Henri Edmond Cross (1856-1910)

Rio san Trovaso, Venise

Henri Edmond Cross (1856-1910)
Rio san Trovaso, Venise
signed 'Henri Edmond Cross' (lower left)
oil on canvas
28¾ x 36¼ in. (73.2 x 92 cm.)
Painted September 1903-January 1904
Théo van Rysselberghe, Brussels (acquired from the artist, 1904).
Marie Lange, Germany (by 1907).
Private collection, Germany (by descent from the above); sale, Christie's, London, 3 December 1990, lot 18.
Private collection, Belgium; sale, Sotheby's, London, 21 June 2004, lot 38.
Acquired at the above sale by the present owner.
I. Compin, H.E. Cross, Paris, 1964, pp. 208 and 220.
D.E. Gordon, Modern Art Exhibitions 1900-1916, Munich, 1974, vol. I, p. 224 (illustrated).
J.-J. Levêque, Les Années de la Belle Epoque: 1890-1914, Paris, 1991, p. 452 (illustrated).
Brussels, La Libre Esthétique, Exposition des Peintres Impressionnistes, 1904, no. 23.
Krefeld, Kaiser Wilhelm Museum, Exposition d'Art Français, 1907. Cologne, Städtische Ausstellungshalle, Internationale Kunstausstellung der Sonderbundes Westdeutscher Kunstfreunde und Künstler, 1912, no. 188 (illustrated in color; titled, Canale grande).
Munich, Bayerische Staats-Gemäldesammlungen (on extended loan).
Sale room notice
This work will be included in the forthcoming Henri Edmond Cross catalogue raisonné being prepared by Patrick Offenstadt.

Lot Essay

This work will be included in the forthcoming Henri Edmond Cross catalogue raisonné being prepared by Patrick Offenstadt.

In July 1903, Cross and his wife left Paris and travelled to Venice. During his stay, Cross explored the city extensively, falling under the spell of Venice's incontestable magic. The artist's journal records his enthusiasm for the art of the Bellinis, Carpaccio and Guardi (although Bassano and Canaletto recieve shorter shrift), and his notebooks quickly filled with drawings and watercolors of the canals and the lagune. Writing to fellow neo-impressionist Charles Angrand, Cross, an established resident of the South of France, wrote: "The admiration and the taste that one has for the coast of Provence prepares one for the sensual joy of Venice. Their two contrasted beauties create a happy balance: one is brown and stripped bare, the other is blonde and bedecked in the most marvelous jewels. As it is in Titian's Sacred and Profane Love, the two gaze at one another in the same water" (quoted in F. Baligand et al, Cross et le néo-impressionnisme, exh. cat., Chartreuse de Douai, 1998-1999, p. 42).

In the space of only a few years the scientists Odgen Rood, Michel-Eugène Chevreul and Charles Henry each published theories of light and color in which they analyzed the differentiation between color-light and color-pigment and suggested a connection between musical theory and emotive line.
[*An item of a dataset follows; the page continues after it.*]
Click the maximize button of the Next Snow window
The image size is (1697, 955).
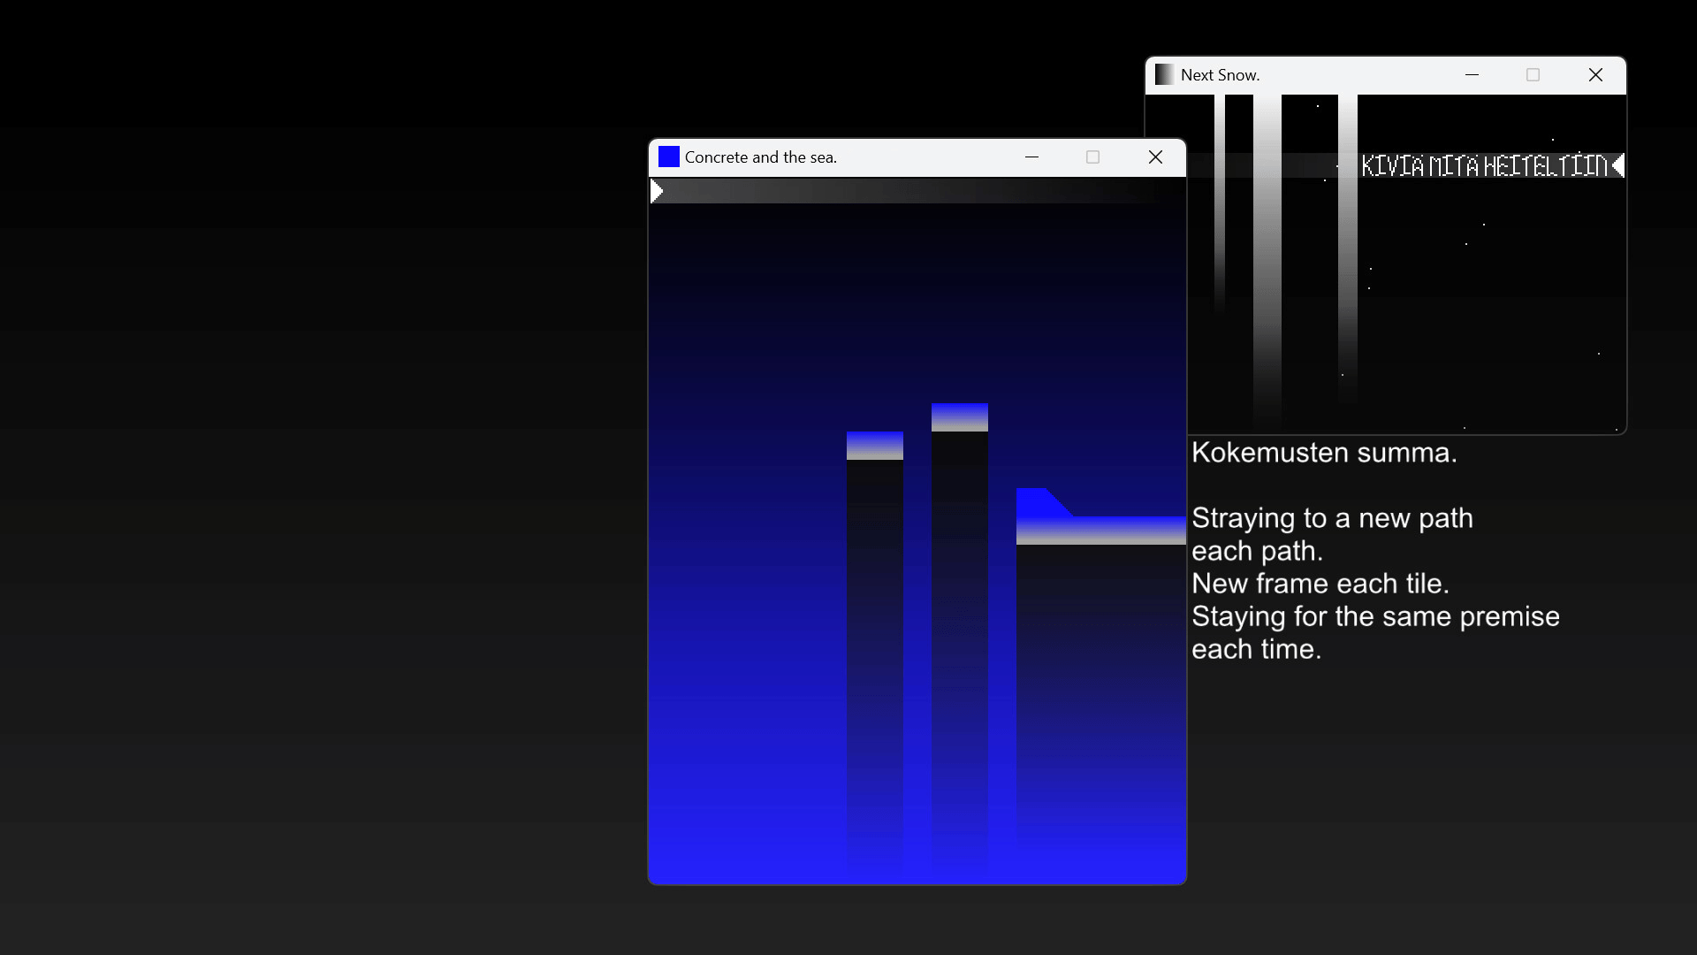click(1533, 75)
Their findings provoked the interest of a group of young artists who were frustrated by the Impressionists' approach to painting the effects of light and atmosphere. These artists began to experiment with the scientific notion of optical mixing by creating forms out of small dots of pure pigment in their painting. Though Cross was friendly with many of the painters who comprised what came to be called the Neo-Impressionist group, he did not start painting divisionist pictures until after Georges Seurat's death in 1891 and, when he did, he quickly developed his own variant of their technique. He abandoned their use of the dot in favor of separated rectangular strokes of pure pigment that he applied in a manner not unlike the tessera in mosaics. Cross constructed his compositions with interlocking planes and careful juxtaposition of complementary colors. A letter from Cross to Paul Signac dated 1 September 1895 explained that his ultimate aim was to have "technique cede its place to sensation" (I. Compin, op. cit., p. 42).

In 1904 Cross chose to exhibit four Venetian paintings, including the present work, at the Libre Esthétique in Brussels. In the same year Théo van Ryssleberghe, Cross's Neo-Impressionist colleague, acquired Rio san Trovaso, Venise. The work then passed to the important Lange collection in Germany before 1907. It was from the Lange family that the present work was lent to the momentous Sonderbund exhibition in Cologne in 1912, one of the pivotal shows of early modern art history.